- I’ve written about my problem thumbnail before. It’s probably no surprise my ageing fingernails have grooves in them, but that one of them grows with a groove so deep that it splits every time is distressing. And I’ve tried so many products over the years in hopes of a miracle cure, including Miracle Cure. Five or six different Nailtiques products, including oil, moisturiser, protein formulae: none helped. Treatments for ageing nails, base coats, groove fillers, nail therapy liquids, Sally Hansen’s aforementioned Miracle Cure, and three different Eveline Cosmetics therapies: none helped. I reserve particular contempt for Eveline’s “Diamond Nail Professional Therapy” which stands out as the most useless of them all, chipping hopelessly within 24 hours of application. My current treatment is Nail Envy strengthener. I have no hopes: I’m simply applying a coat to glue the two halves of my thumbnail, which I keep short so it can’t catch on things, together.

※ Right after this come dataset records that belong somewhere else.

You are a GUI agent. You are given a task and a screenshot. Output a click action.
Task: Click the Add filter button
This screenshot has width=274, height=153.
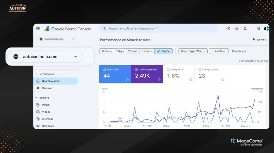pyautogui.click(x=219, y=51)
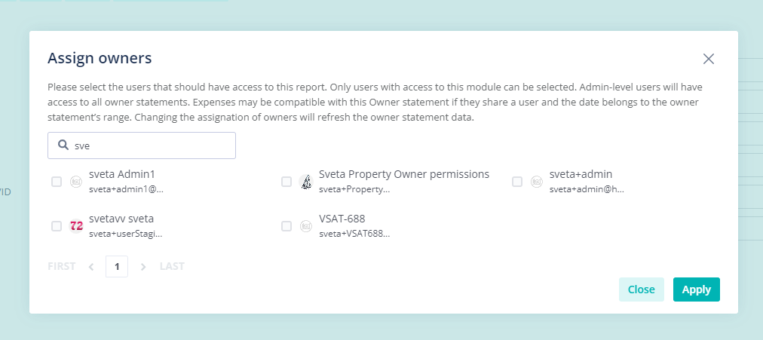Jump to FIRST page link
The image size is (763, 340).
pos(61,267)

- This year’s Tour de France, against all expectations, has been great. There was very little British interest (one of the Yates brothers finished in the top 10) following the withdrawal of G and Froome. Earlier in the summer, I watched re-runs of 2018, which was oddly comforting at the height of lockdown. I was convinced that a September Tour would be beset by bad weather, but the only ironic rain was right at the beginning, down in Nice. While we’ve all been tutting the gathered crowds on some mountain stages (particularly those horrible people who scream directly into the faces of the riders as they pass), for the most part it seems to have been well-run. And when there haven’t been crowds, you really didn’t notice. The truth is the face screamers are horrible at the best of times: it’s just another way that the sociopaths who live among us reveal themselves. Yesterday’s stage, passing very close to home-in-France, over hills I’ve ridden myself (though not the last one) was actually one of the most exciting and dramatic I can remember.
- The ITV television coverage of the TDF here in the UK has been excellent, as ever. Although the team were based down in Kent, instead of following the tour, they still managed their usual informed and informative discussions. Chris Boardman was back, which was great, and his short films were excellent. Whoever edits the musical montages at the end of the highlights show deserves an award, and I’d love to see a Director’s Cut of their whole-Tour-in-two-minutes clip. I could do without the rider interviews, however. The word “yeah” does a lot of heavy lifting in these mostly content-free interviews, and without a personality like Wiggo or Cavendish, nobody has much else to say. The International Cycling English lexicon mainly consists of short bursts of staccato boilerplate, peppered with ummms and punctuated by yeah. And that includes the British riders. Only Green Jersey winner Sam Bennett moved the needle, and that was just because he sobbed instead of speaking.
- And, oh, the humanity, but the advertising! As I said, ITV do a good job, but Jesus Christ the advertising is dire. In the evening, for the highlights, you get a break every 8 minutes or so, which is bad enough. The Zwift music is playing on a loop in my head, perhaps forever. But it’s during the afternoon live coverage that you encounter the absolute worst that this industry has to offer. Adverts for life/health insurance interspersed with charity advertising so distressing it really ought to be banned. All of this presumably aimed at an assumed audience of fixed-income shut-ins who are easily manipulated by heart-wrenching scenes of sick children and abused donkeys. Needless to say, none of these charities is ever going to get a penny of my money.
- Meanwhile, of course, the virus in France is now peaking higher than it did in the Spring. And, just like then, the UK is not far behind. And although the death rate is not all that high yet, you can’t help thinking that all the scoffed-at predictions of the Nudge Unit types – who argued that we’d all get Lockdown Fatigue if we jumped too early – have come true. It’s hard to know what will be best. Every trip out that involves wearing a mask is horrible, a situation not helped by completely irrational and onerous mask-wearing policies at work. I’m sure we’ll all be instructed to have open windows in classrooms this winter, even though that might be counter-indicated by the science. According to a recent edition of the BBC’s Inside Science, humidity matters a lot, and it might be better to keep windows closed and use a humidifier (about 50% humidity is what you’re aiming for).
- I keep forgetting to call the chimney sweep.